[DATASET]
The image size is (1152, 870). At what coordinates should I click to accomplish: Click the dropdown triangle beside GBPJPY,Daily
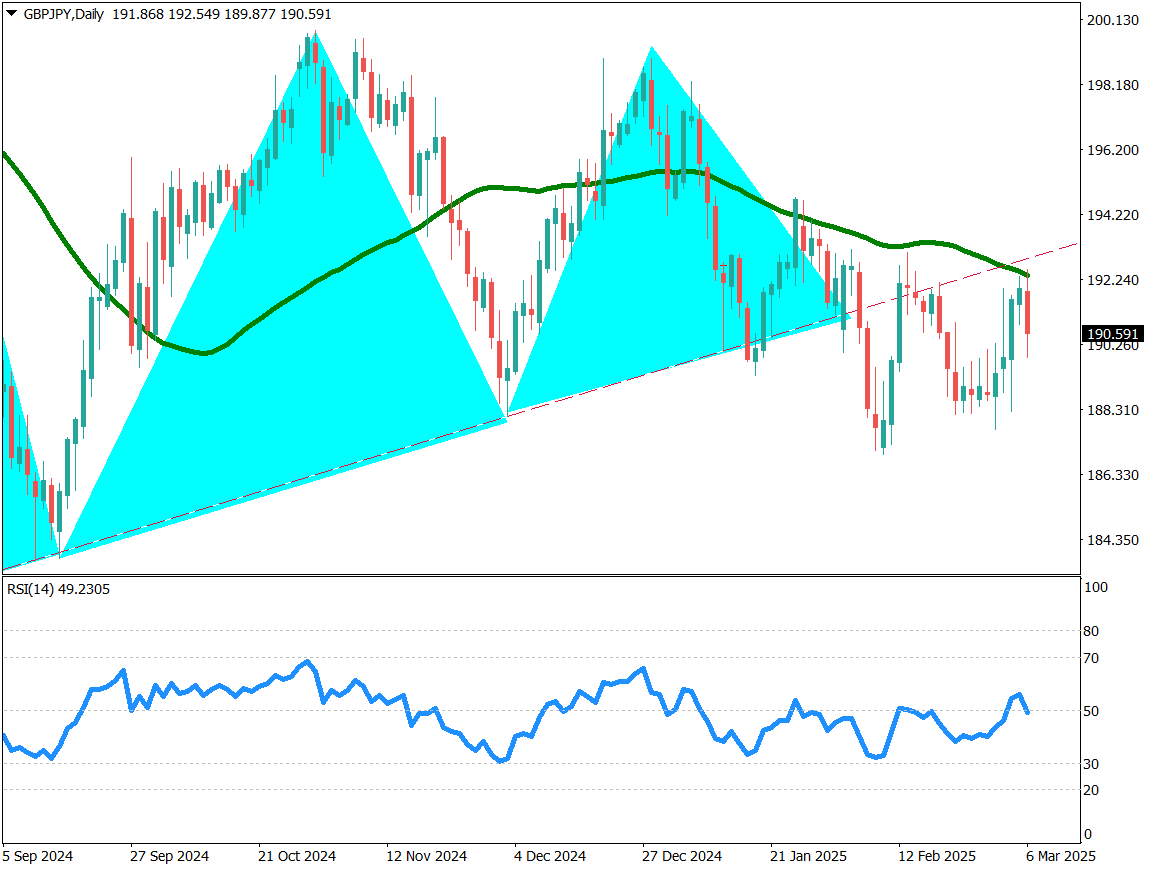click(11, 14)
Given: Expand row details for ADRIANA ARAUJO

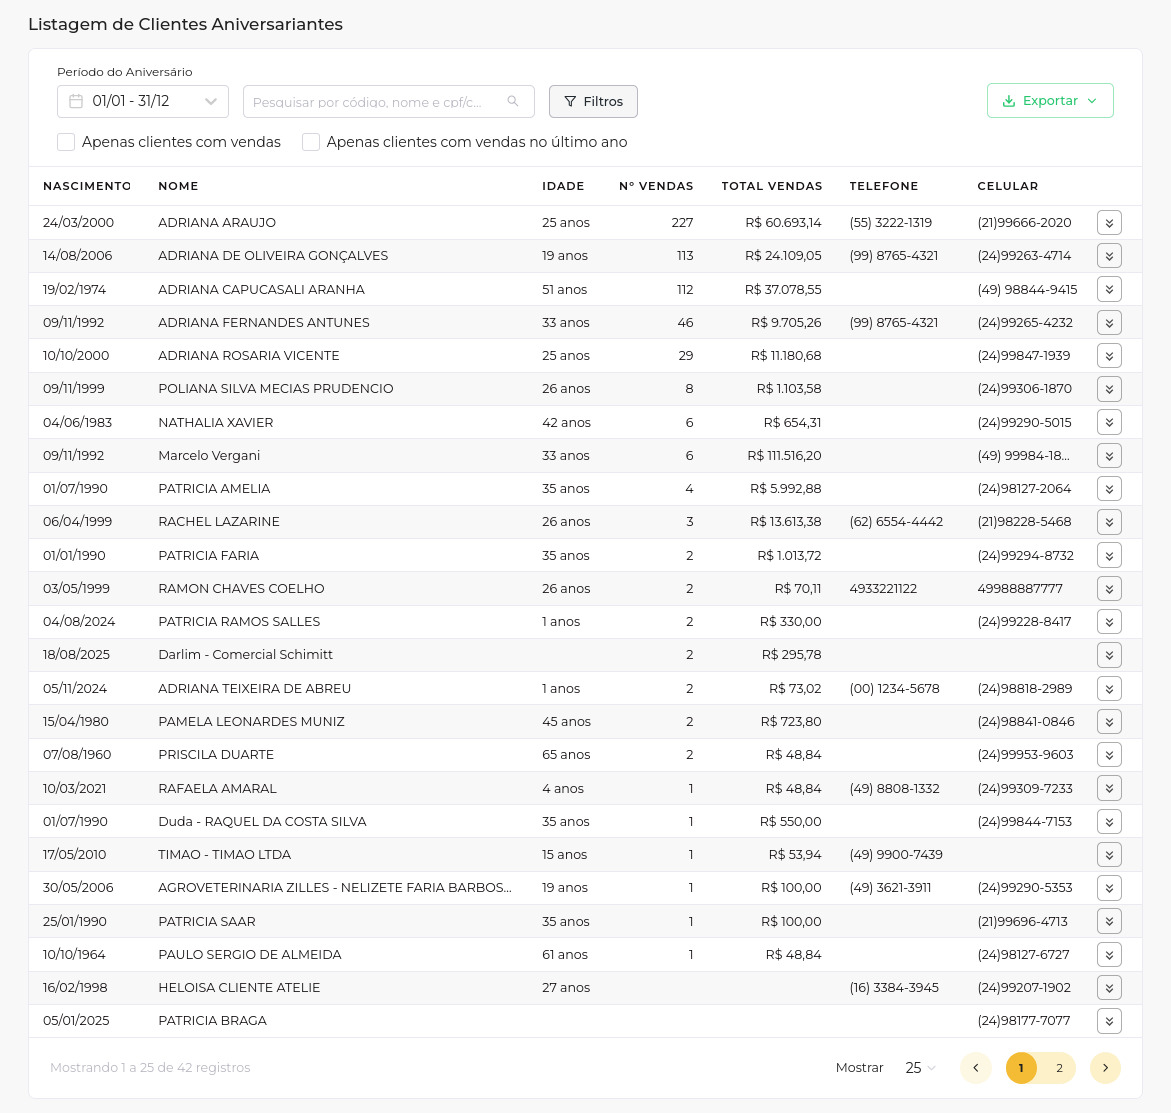Looking at the screenshot, I should point(1108,223).
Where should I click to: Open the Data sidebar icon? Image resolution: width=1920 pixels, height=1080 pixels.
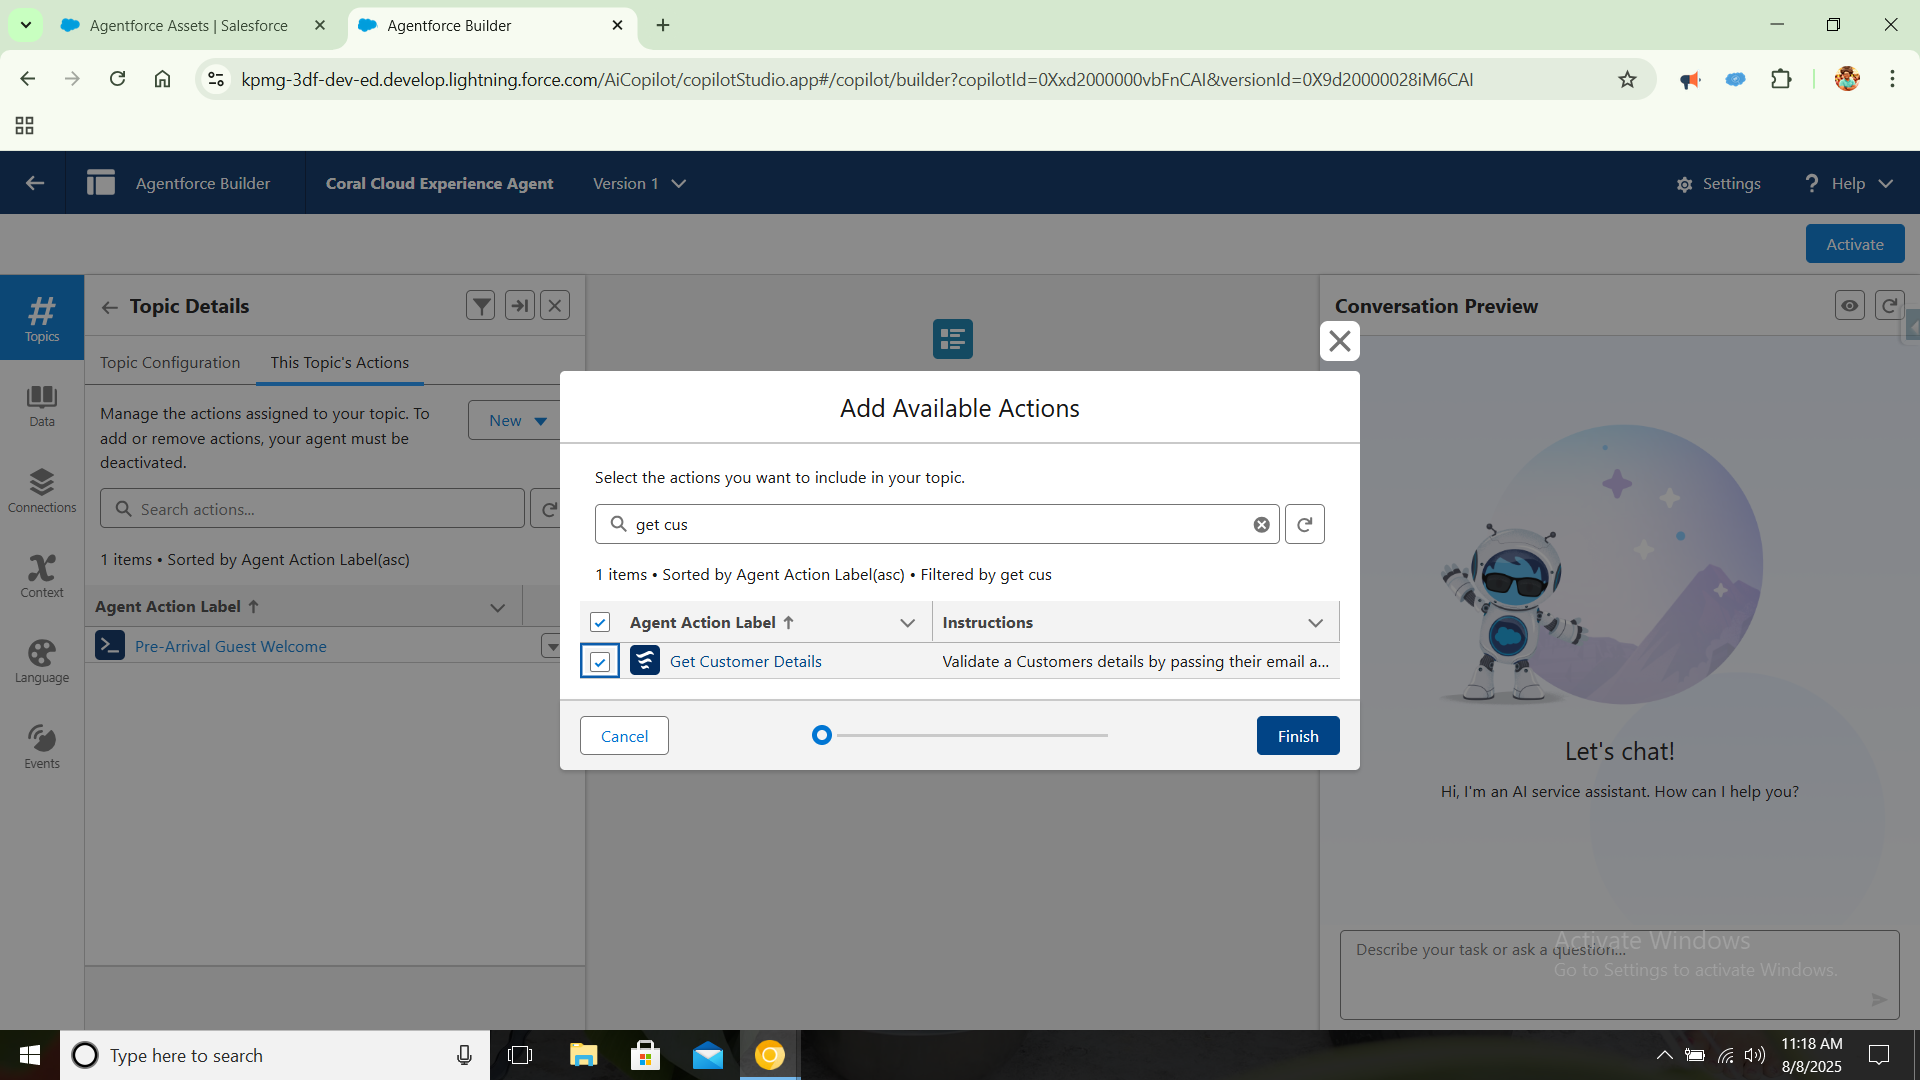point(41,405)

[TASK TO COMPLETE]
Could you retype all of the material above word for word, leaving out the pictures?

[TASK OUTPUT]
The image size is (1152, 870). At what coordinates should I click to accomplish: Click the dropdown triangle beside GBPJPY,Daily
click(11, 14)
Given: Expand row details for ADRIANA ARAUJO

Looking at the screenshot, I should point(1108,223).
Where should I click to: Open the Data sidebar icon? Image resolution: width=1920 pixels, height=1080 pixels.
point(41,405)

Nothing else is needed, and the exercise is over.